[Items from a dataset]
* START *
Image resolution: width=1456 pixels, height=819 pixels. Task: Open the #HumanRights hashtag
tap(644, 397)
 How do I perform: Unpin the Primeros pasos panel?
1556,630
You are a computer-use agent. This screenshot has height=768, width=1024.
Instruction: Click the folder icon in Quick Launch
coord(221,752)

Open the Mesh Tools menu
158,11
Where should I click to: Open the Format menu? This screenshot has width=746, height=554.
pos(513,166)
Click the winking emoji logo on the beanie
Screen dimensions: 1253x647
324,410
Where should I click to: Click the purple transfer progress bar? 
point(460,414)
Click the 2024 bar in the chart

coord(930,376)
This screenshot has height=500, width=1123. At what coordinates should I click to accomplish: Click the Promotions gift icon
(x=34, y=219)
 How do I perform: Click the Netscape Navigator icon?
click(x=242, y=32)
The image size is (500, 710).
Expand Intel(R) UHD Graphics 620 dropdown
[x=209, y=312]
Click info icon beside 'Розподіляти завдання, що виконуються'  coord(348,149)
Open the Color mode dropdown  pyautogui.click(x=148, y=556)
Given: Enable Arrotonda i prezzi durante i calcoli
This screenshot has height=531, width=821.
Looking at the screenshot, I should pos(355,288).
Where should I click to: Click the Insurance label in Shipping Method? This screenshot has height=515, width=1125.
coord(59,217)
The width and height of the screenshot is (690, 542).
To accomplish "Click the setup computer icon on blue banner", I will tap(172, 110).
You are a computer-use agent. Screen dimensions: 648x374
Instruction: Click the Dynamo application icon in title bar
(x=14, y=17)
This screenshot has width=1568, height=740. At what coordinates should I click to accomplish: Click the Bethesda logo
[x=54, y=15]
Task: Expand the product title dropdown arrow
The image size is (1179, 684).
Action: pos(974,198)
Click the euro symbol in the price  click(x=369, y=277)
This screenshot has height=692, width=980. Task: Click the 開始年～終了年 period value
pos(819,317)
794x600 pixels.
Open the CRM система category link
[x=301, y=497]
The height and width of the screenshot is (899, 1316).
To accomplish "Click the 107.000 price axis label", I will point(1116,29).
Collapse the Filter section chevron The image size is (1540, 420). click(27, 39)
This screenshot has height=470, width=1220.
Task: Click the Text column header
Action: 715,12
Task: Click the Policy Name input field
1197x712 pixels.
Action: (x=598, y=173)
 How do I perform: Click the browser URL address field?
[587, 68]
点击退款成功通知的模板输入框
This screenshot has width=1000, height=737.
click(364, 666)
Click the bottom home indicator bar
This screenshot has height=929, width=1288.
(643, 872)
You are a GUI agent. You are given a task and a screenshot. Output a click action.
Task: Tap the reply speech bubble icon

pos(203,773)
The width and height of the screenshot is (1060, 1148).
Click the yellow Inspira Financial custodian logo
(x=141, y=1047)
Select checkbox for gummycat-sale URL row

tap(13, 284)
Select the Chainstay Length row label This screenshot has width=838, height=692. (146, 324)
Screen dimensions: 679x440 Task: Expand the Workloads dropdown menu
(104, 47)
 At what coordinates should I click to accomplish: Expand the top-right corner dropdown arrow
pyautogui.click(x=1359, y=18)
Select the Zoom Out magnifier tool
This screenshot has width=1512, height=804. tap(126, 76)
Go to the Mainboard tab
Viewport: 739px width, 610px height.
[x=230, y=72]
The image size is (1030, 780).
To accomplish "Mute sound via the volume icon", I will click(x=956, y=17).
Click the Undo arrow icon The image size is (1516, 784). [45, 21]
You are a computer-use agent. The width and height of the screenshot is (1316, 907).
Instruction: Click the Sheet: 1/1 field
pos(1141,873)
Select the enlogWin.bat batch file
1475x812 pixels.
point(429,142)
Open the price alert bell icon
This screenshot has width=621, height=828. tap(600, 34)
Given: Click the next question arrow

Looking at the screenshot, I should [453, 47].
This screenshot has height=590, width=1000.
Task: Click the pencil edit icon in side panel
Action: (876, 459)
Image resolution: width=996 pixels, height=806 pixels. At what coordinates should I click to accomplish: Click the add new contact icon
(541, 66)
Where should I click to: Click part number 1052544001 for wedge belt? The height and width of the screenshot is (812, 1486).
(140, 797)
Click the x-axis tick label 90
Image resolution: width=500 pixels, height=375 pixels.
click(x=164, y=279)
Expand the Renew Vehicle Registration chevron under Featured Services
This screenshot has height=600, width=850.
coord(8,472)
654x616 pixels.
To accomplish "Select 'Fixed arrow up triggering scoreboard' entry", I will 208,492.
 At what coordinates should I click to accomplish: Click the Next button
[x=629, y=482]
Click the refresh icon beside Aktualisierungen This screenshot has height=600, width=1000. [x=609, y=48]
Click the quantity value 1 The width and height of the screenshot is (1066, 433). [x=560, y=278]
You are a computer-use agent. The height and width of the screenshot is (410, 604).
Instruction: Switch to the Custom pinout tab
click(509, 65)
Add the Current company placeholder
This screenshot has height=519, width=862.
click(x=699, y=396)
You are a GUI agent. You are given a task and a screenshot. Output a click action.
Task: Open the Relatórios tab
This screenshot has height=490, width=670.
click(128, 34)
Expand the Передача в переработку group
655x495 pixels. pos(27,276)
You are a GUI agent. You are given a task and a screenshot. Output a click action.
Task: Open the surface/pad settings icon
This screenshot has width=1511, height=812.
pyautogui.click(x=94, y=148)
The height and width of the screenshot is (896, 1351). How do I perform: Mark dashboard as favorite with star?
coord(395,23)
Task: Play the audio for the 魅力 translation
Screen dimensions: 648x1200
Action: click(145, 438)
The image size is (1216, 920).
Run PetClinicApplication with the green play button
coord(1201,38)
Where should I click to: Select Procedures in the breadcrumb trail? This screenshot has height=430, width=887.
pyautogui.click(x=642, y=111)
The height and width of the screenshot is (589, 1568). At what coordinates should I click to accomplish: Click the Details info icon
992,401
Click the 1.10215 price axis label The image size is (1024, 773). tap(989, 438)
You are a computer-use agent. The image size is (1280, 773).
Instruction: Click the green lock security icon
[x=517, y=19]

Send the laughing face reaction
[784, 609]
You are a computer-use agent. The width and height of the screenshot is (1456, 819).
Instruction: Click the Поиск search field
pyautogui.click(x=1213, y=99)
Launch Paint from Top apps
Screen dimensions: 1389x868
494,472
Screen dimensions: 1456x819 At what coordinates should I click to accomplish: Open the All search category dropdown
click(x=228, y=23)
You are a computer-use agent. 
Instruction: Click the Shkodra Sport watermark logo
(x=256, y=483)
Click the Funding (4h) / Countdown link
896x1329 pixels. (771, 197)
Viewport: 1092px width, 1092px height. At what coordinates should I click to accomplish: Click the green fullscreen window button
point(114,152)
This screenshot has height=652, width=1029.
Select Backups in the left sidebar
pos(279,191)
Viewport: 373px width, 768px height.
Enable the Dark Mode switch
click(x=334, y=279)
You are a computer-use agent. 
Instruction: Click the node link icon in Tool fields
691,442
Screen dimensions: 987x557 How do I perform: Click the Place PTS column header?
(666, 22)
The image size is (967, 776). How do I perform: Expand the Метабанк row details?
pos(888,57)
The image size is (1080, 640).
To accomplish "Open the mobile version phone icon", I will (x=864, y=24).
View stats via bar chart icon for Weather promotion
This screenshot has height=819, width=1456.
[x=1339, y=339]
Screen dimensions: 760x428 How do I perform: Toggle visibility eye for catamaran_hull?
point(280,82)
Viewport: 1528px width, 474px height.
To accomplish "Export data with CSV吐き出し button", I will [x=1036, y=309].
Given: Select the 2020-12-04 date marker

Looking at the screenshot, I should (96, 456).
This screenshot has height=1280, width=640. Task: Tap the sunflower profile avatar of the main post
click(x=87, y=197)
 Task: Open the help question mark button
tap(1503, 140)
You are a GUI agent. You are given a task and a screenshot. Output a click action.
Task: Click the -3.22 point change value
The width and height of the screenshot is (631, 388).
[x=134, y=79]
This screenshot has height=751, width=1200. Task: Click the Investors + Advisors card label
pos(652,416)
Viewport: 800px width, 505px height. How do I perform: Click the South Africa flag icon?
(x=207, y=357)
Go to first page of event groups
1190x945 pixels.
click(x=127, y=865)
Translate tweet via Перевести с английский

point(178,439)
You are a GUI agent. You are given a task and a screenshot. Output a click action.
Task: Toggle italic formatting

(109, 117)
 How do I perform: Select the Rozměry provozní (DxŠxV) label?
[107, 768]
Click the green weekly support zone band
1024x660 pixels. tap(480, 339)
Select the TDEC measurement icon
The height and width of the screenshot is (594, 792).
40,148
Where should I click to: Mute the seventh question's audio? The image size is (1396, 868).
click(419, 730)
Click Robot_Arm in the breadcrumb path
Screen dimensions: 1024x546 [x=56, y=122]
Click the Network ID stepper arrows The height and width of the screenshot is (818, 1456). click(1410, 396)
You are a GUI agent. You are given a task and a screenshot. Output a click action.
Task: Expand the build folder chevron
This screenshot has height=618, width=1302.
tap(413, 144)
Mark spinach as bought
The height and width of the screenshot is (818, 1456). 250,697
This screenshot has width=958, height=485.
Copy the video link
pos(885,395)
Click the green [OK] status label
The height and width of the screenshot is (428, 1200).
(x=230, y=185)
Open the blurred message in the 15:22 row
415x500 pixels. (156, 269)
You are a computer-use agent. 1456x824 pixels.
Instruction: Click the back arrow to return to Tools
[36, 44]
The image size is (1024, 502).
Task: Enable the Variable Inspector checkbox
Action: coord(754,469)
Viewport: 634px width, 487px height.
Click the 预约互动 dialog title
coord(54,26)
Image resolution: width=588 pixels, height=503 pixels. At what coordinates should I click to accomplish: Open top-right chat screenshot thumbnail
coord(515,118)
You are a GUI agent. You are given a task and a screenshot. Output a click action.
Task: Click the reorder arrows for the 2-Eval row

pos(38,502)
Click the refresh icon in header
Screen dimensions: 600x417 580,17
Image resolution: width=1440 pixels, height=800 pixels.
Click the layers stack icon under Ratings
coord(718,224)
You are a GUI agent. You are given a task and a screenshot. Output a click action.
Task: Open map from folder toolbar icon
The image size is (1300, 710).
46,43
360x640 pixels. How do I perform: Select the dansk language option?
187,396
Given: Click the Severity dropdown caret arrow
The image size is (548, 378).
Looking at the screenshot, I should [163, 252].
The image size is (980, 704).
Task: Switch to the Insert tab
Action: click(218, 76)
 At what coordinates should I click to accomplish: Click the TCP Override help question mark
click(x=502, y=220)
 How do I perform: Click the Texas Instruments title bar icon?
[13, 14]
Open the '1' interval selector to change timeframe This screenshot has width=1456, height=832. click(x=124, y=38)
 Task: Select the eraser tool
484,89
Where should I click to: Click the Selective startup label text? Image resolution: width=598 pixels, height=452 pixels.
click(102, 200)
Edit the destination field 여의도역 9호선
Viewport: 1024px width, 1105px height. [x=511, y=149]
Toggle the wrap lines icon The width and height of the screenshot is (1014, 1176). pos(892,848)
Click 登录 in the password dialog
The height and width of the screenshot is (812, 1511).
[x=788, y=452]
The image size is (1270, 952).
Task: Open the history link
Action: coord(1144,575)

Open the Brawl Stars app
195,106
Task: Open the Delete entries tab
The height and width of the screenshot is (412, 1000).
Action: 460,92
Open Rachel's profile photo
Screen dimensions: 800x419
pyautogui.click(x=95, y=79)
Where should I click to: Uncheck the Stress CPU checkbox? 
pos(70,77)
* END *
EXERCISE INSTRUCTIONS:
Repeat the records above word for word, everything from the line containing "Collapse the Filter" down to the line containing "Click the Undo", including both of those lines.

WRITTEN RESPONSE:
Collapse the Filter section chevron The image size is (1540, 420). click(27, 39)
This screenshot has height=470, width=1220.
Task: Click the Text column header
Action: 715,12
Task: Click the Policy Name input field
1197x712 pixels.
Action: (x=598, y=173)
 How do I perform: Click the browser URL address field?
[587, 68]
点击退款成功通知的模板输入框
This screenshot has width=1000, height=737.
click(364, 666)
Click the bottom home indicator bar
This screenshot has height=929, width=1288.
(643, 872)
You are a GUI agent. You are given a task and a screenshot. Output a click action.
Task: Tap the reply speech bubble icon

pos(203,773)
The width and height of the screenshot is (1060, 1148).
Click the yellow Inspira Financial custodian logo
(x=141, y=1047)
Select checkbox for gummycat-sale URL row

tap(13, 284)
Select the Chainstay Length row label This screenshot has width=838, height=692. (146, 324)
Screen dimensions: 679x440 Task: Expand the Workloads dropdown menu
(104, 47)
 At what coordinates should I click to accomplish: Expand the top-right corner dropdown arrow
pyautogui.click(x=1359, y=18)
Select the Zoom Out magnifier tool
This screenshot has width=1512, height=804. tap(126, 76)
Go to the Mainboard tab
Viewport: 739px width, 610px height.
[x=230, y=72]
The image size is (1030, 780).
To accomplish "Mute sound via the volume icon", I will click(x=956, y=17).
Click the Undo arrow icon The image size is (1516, 784). [45, 21]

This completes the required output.